The normal physiological function of the urinary tract requires a delicate balance of tensile strength and recoil that is mediated by the composition and abundance of collagen fibrils and elastic fibers. In the setting of a genetic predisposition or an acquired injury that perturbs the balance, urinary tract defects will arise. An increase in tensile strength could arise from an increase in the production and deposition of fibrillary collagens, particularly type I fibrils. This could arise in the setting of fibrosis with activation of the TGFβ1 signaling pathway. An increase in tensile strength in the ureter is predicted to result in high resistance and an increase in the intraureteral pressure that could impede the flow of urine into the IVU by diminishing the amplitude of the contractile wave. In the IVU, the increased stiffness would impair its closure and promote VUR. Within the bladder, the decrease in bladder wall compliance would result in higher bladder pressures with filling that would diminish the pressure gradient between the IVU and the bladder, thereby promoting VUR. High resistance in the bladder would also result in high-pressure voiding that could predispose to the formation of diverticula.

A decrease in tensile strength could arise from a decrease or derangement in type I collagen fibrils as seen in classic, arthrochalasia, and hypermobility type EDS. In the ureter, a decrease in tensile strength is predicted to result in less resistance to distension and a reduction in intraureteral pressure. Because type III collagen forms heterotypic fibrils with type I, a reduction in type I collagen could result in an adaptive increase in production of type III fibrils.

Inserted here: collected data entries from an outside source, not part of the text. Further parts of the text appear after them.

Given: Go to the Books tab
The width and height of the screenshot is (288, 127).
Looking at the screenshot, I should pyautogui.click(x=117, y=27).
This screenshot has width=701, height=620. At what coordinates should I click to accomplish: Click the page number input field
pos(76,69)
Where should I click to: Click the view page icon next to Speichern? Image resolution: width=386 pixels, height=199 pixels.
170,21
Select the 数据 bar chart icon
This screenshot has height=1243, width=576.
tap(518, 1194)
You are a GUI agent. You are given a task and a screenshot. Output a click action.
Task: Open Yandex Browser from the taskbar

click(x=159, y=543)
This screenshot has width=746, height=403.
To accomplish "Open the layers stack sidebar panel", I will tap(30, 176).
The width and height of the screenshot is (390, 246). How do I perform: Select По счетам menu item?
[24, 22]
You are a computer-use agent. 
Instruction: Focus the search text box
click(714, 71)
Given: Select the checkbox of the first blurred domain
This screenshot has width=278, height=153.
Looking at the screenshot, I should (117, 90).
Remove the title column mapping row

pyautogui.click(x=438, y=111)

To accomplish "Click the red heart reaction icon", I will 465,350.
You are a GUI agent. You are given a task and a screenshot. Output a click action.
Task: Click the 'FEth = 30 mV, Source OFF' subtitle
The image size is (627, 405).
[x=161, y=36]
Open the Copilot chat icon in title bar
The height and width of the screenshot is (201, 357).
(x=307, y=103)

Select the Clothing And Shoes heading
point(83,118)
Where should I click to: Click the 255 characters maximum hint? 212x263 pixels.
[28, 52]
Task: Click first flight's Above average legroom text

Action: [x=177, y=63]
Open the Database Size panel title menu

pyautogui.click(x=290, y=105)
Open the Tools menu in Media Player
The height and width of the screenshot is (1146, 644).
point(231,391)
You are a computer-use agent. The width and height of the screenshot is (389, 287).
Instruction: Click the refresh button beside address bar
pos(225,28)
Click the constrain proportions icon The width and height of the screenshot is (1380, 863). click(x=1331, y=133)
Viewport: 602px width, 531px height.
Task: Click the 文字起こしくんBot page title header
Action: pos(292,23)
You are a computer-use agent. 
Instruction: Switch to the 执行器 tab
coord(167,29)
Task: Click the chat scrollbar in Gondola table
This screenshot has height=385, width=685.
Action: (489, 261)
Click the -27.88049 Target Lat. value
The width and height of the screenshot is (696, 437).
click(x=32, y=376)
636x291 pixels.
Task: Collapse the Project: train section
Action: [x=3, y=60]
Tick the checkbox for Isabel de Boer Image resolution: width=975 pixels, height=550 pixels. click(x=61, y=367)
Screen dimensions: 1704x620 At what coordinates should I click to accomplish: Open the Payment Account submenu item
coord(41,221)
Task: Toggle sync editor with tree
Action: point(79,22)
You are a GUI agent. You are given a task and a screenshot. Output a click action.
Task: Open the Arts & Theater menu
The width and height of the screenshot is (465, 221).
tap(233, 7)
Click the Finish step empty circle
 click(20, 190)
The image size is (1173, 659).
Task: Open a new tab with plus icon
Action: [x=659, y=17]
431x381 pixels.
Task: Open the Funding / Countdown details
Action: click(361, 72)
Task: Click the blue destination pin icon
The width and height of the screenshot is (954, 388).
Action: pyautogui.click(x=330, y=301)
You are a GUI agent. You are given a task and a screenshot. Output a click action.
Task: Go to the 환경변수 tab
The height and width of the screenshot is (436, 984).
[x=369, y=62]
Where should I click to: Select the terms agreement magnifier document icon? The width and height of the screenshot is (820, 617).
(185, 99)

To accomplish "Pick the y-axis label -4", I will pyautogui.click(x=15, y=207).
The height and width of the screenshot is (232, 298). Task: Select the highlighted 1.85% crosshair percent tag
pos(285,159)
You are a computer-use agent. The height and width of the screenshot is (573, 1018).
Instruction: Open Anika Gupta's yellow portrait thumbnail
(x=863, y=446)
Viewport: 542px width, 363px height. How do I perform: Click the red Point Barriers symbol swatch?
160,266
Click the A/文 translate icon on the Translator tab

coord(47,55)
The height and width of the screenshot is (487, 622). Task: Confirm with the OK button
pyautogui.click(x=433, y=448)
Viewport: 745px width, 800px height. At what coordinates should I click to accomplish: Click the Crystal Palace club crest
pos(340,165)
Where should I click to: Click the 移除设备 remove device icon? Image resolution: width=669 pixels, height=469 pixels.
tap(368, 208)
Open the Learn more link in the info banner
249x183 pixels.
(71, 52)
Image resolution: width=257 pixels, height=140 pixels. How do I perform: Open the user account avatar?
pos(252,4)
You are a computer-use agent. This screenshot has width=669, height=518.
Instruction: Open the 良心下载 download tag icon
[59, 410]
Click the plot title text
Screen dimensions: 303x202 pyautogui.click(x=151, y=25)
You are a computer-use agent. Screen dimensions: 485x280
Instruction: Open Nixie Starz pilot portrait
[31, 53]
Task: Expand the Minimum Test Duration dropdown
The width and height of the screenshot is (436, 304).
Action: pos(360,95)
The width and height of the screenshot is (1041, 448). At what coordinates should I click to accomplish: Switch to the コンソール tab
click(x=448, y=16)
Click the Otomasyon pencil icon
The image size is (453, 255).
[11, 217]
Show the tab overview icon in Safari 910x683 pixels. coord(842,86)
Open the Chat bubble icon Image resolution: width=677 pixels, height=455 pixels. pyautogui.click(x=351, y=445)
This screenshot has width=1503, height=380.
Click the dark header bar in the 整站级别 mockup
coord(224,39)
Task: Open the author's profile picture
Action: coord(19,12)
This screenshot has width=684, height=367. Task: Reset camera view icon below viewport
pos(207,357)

An increase in type III fibrils could increase the distensibility of the ureter and impede its ability to withstand repeated cycles of distension and recoil as part of the contractile wave, giving rise to megaureter [105]. In the IVU, a decrease in tensile strength coupled with an increase in distensibility would lead to an over-stretched lumen that would not be completely occluded and therefore prone to VUR. In the bladder, the loss of tensile strength and the increase in distensibility could promote the formation of bladder diverticula, like the Hutch diverticulum, and could also promote VUR secondary to ineffective closure of the IVU.

A decrease in recoil could arise from a deficiency in elastic fibers due to a genetic origin from loss-of-function mutations in the genes encoding tropoelastin, fibrillin, and fibulin, as seen in cutis laxa, Marfan, and Williams syndrome or secondary to injury. A decrease in recoil is predicted to impair contractile waves along the ureter and predispose to megaureter. In the IVU, the loss of recoil is expected to maintain a patent IVU even during voiding and promote VUR. In the bladder, impaired recoil would result in a distended and deformed bladder and a predisposition to the formation of diverticula and potentially VUR.

The high prevalence of joint hypermobility in children with VUR could reflect a decrease in tensile strength and/or a decrease in recoil in both the joints and the UVJ. Indeed, mutations in TNXB result in a decrease in tensile strength as well as perturbed recoil and explain some cases of VUR with joint hypermobility. We would speculate that mutations in other ECM genes that affect tensile strength or recoil are also candidate genes that warrant investigation in affected families.

Conclusions

Our current understanding of urinary tract phenotypes among individuals with connective tissue disorders is limited by the few published case reports and series that describe small numbers of patients. Based on what is known about the ECM composition and biomechanical properties of the IVU and the bladder, we would predict that the association of VUR and bladder diverticula with hereditary connective tissue disorders is much more prevalent than reported. We would recommend that future research needs to focus on systematic assessment of patients with hereditary connective tissue disorders to determine the frequency of urinary tract defects in this population. Future research should also identify and evaluate patients with VUR and joint hypermobility so that this phenotype can be better defined in terms of prevalence, genetic risk factors, and long-term prognosis.

Footnotes

Conflict of interest The authors declare no conflicts of interest.